File this under “this should rile things up” and “I am willing to present both views”.
The NYTimes offers a summary of recent data on the approached advocated by controversial administrator Michelle Rhee while attempting to address problems of the D.C. school system. The following passage summaries the findings:
“High-powered incentives linked to multiple indicators of teacher performance can substantially improve the measured performance of the teaching work force,” conclude the researchers, Thomas Dee of Stanford University’s Graduate School of Education and James Wyckoff of the Curry School of Education at the University of Virginia. Evaluation programs, they add, can bring “substantive and long-term educational and economic benefits” both by “avoiding the career-long retention of the lowest-performing teachers and through broad increases in teacher performance.”
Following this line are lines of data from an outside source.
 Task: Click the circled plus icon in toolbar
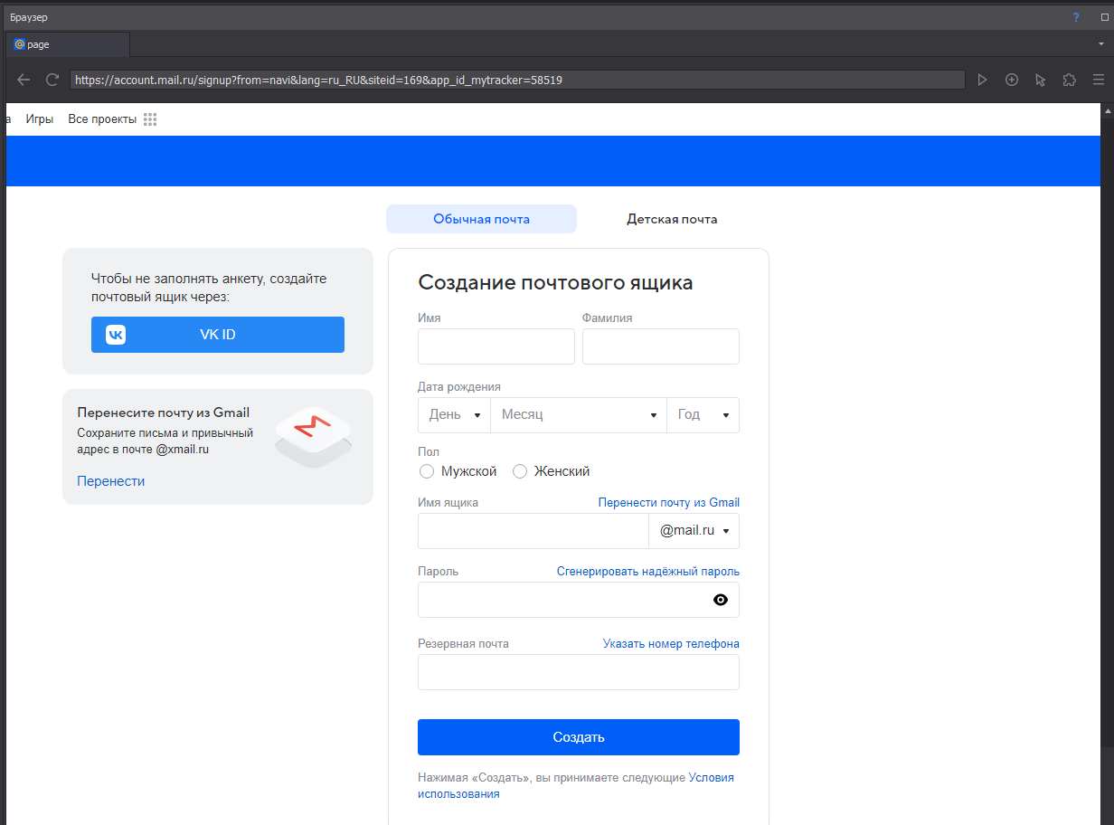click(1012, 80)
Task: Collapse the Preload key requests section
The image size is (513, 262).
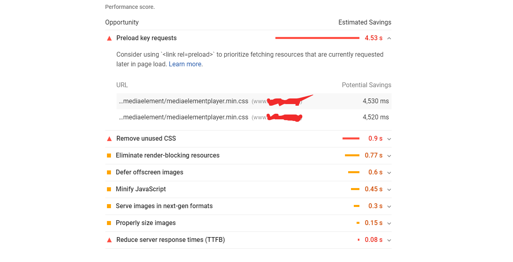Action: click(x=389, y=38)
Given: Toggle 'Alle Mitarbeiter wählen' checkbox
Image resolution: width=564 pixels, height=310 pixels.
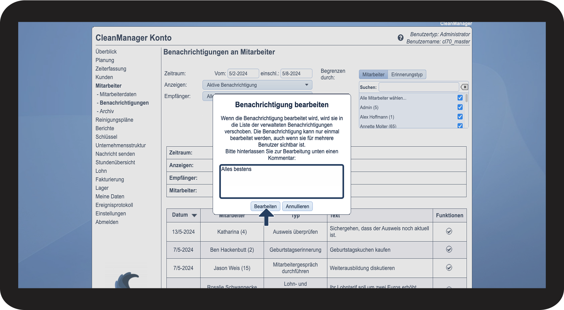Looking at the screenshot, I should (460, 98).
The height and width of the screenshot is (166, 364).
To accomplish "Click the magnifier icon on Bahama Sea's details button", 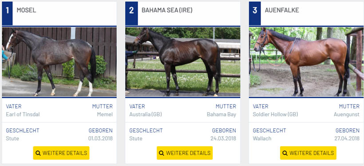I will pyautogui.click(x=162, y=153).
The study has not yet undergone peer review. It is being published as a working paper by the National Bureau of Economic Research, a Cambridge, Mass., group run by some of the country’s top academic economists.
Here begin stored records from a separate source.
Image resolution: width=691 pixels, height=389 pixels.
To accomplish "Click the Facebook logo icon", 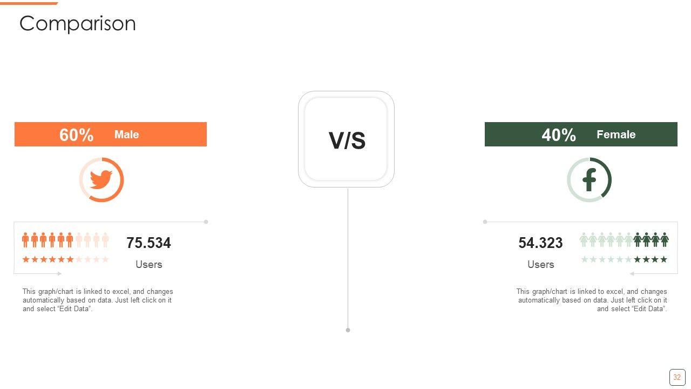I will (589, 180).
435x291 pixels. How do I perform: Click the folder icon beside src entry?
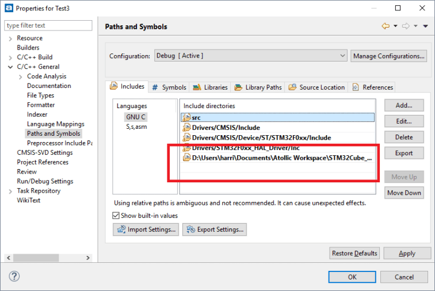(186, 117)

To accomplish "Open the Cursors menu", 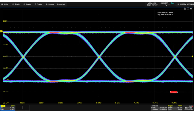I will (x=50, y=4).

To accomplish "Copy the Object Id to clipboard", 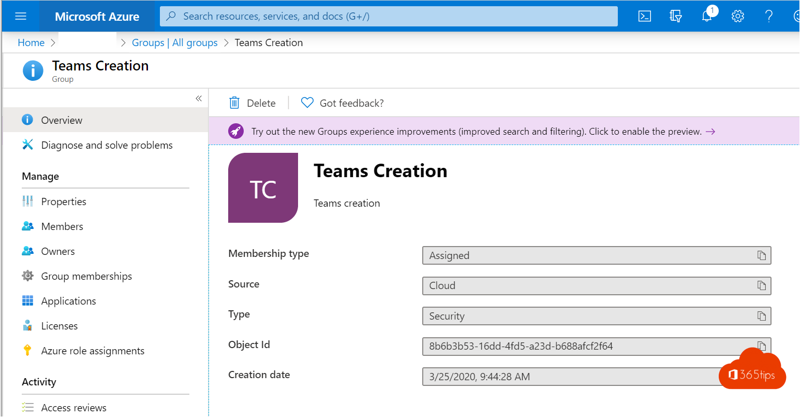I will 762,346.
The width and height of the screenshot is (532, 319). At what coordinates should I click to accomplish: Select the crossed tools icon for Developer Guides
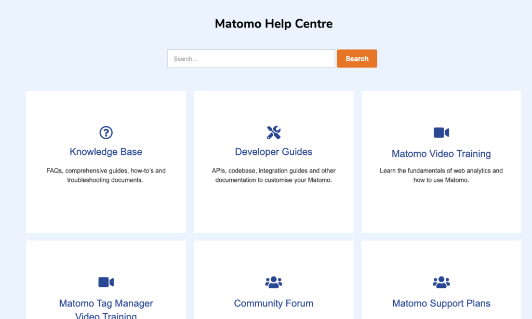click(x=274, y=132)
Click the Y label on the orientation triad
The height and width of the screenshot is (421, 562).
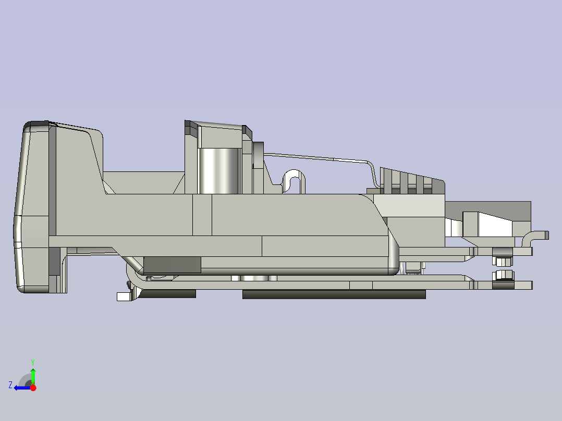pos(33,362)
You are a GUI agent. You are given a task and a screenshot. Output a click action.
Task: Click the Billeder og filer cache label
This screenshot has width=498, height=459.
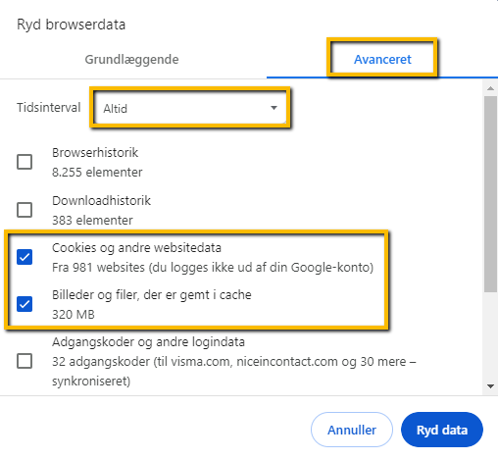coord(152,295)
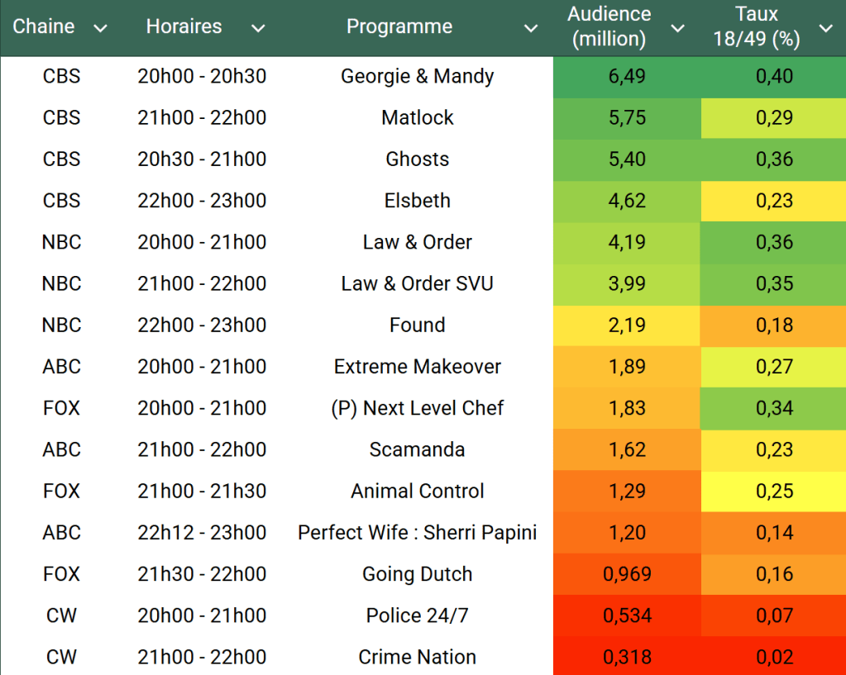Click the Elsbeth rating cell 0,23
The image size is (846, 675).
(x=774, y=201)
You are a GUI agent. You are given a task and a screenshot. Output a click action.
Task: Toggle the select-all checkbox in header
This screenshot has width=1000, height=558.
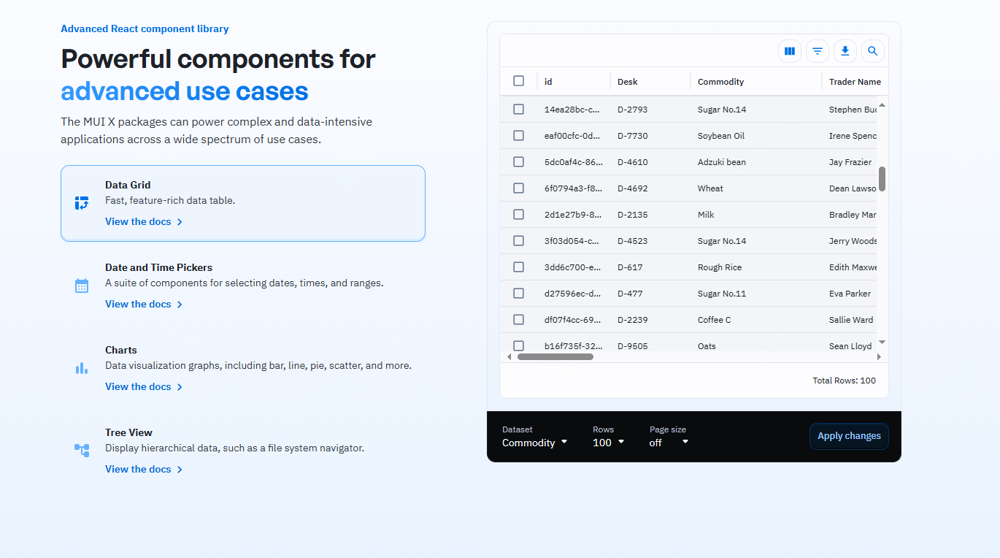(x=518, y=81)
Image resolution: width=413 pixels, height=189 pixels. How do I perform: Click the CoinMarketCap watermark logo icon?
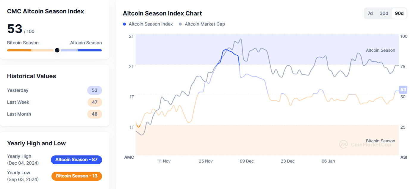tap(344, 144)
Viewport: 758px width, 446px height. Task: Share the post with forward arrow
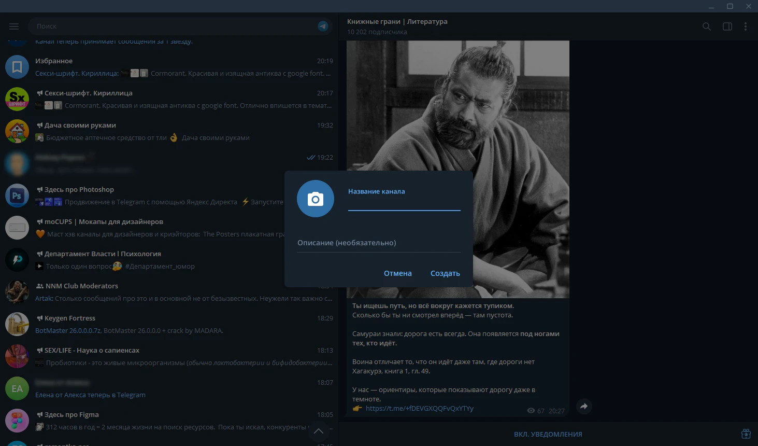583,406
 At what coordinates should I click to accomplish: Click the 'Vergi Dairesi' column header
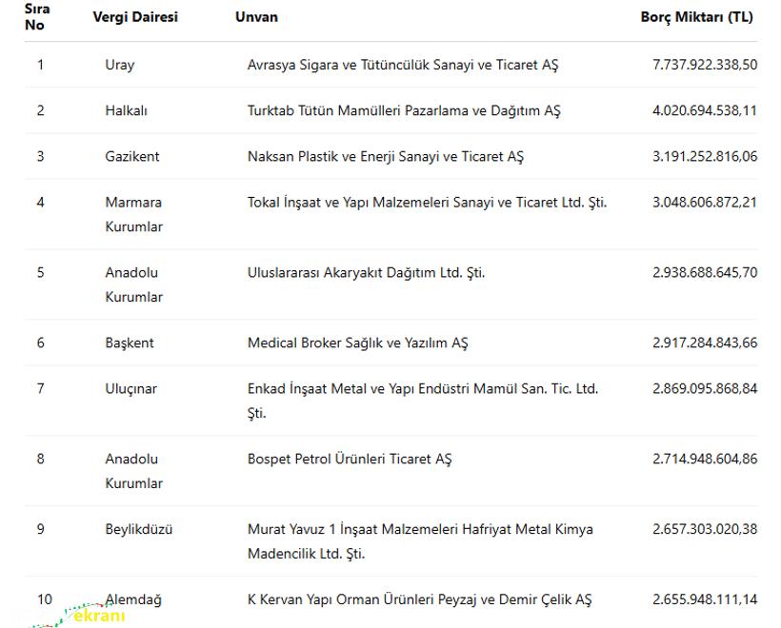click(x=135, y=17)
I happen to be reading “Reign of Error” at this time. The policies of Michelle Rhee – specifically the use of testing results to evaluate teachers – are strongly criticized in this book. It will be interesting to see how the newest findings are critiqued.
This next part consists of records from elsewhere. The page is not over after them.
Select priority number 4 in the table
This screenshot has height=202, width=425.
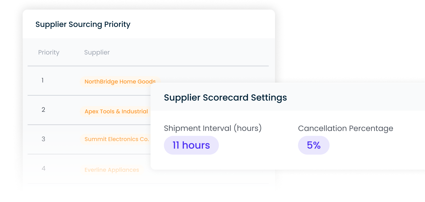tap(44, 169)
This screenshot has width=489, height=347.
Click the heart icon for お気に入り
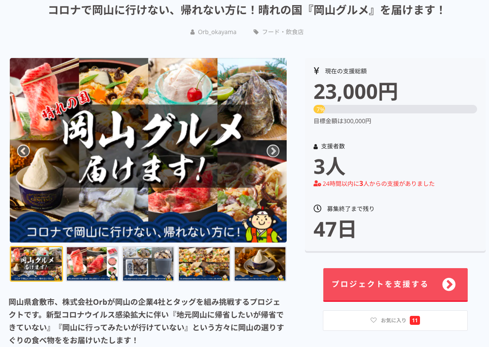click(x=373, y=320)
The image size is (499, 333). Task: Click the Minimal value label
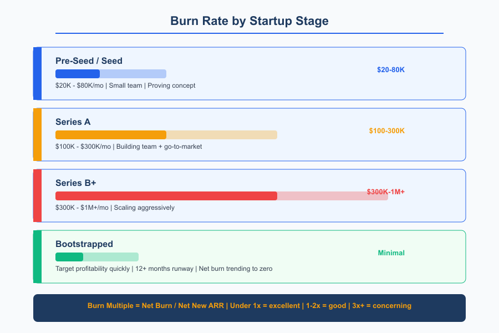tap(391, 253)
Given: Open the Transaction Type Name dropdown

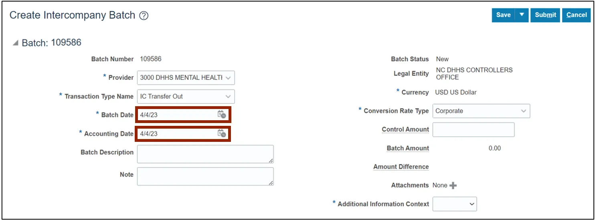Looking at the screenshot, I should pyautogui.click(x=228, y=97).
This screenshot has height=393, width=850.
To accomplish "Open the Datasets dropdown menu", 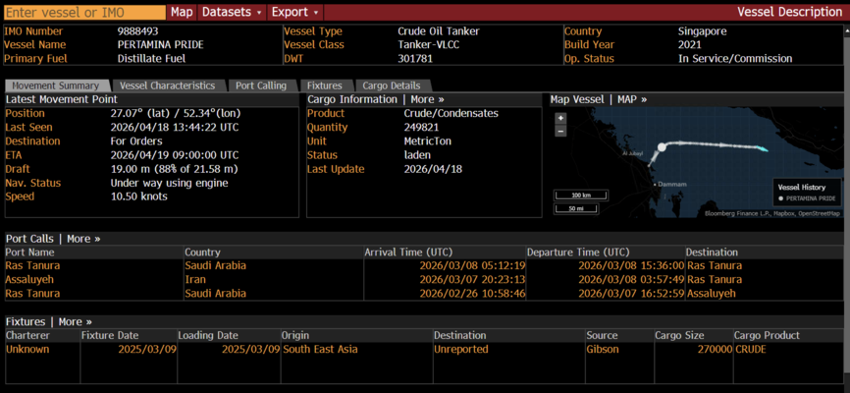I will [x=232, y=12].
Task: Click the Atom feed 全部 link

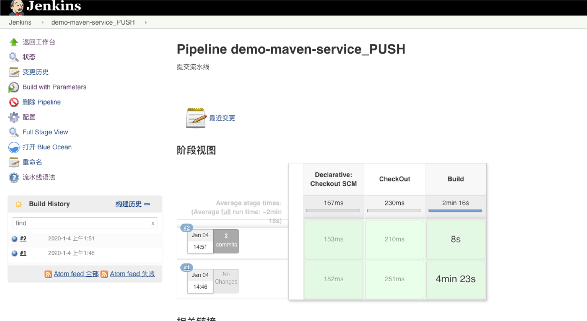Action: pos(76,274)
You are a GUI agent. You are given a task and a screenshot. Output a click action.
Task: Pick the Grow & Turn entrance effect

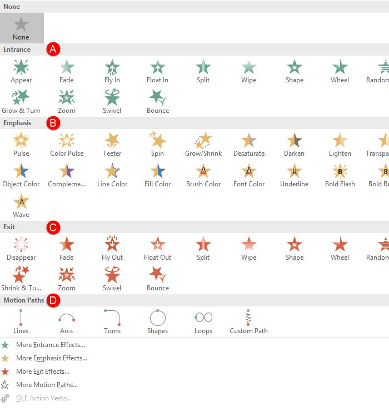point(21,102)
Note the present study by economists Dee & Wykoff operationalized teacher performance using structured observational measures in addition to student performance.
My guess after reading the description is that the study will be criticized for generating data by comparing teachers near the extremes rather than determining the magnitude of the continuous relationship between the predictor and dependent variables. This is an unusual approach comparing those near, but not at the cutoffs. I guess the logic is that these individuals would be most sensitive to reinforcement and punishment. There is an interpretive challenge here – all teachers are influenced by conditions of employment and an analysis system focused on what might be described as the most sensitive may have very different consequences for the rest of the group. What does it mean if studies evaluating the overall consequences (the most common existing research approach) showed far weaker consequences? The fact is that the evaluation model is applied to everyone and how do you reconcile the outcomes of the studies based on the entire sample with a study based on a selected subset? I am also guessing that the interpretation that “under performing and lower rated teachers leave the field” is open to challenge perhaps because those in situations with under performing students are working in the most challenging and frustrating settings. I wonder, for example, if known correlates of student performance such as SES are first statistically removed, whether the observed relationship at the extremes holds. I could not tell from the abstract of the unpublished and unreviewed study.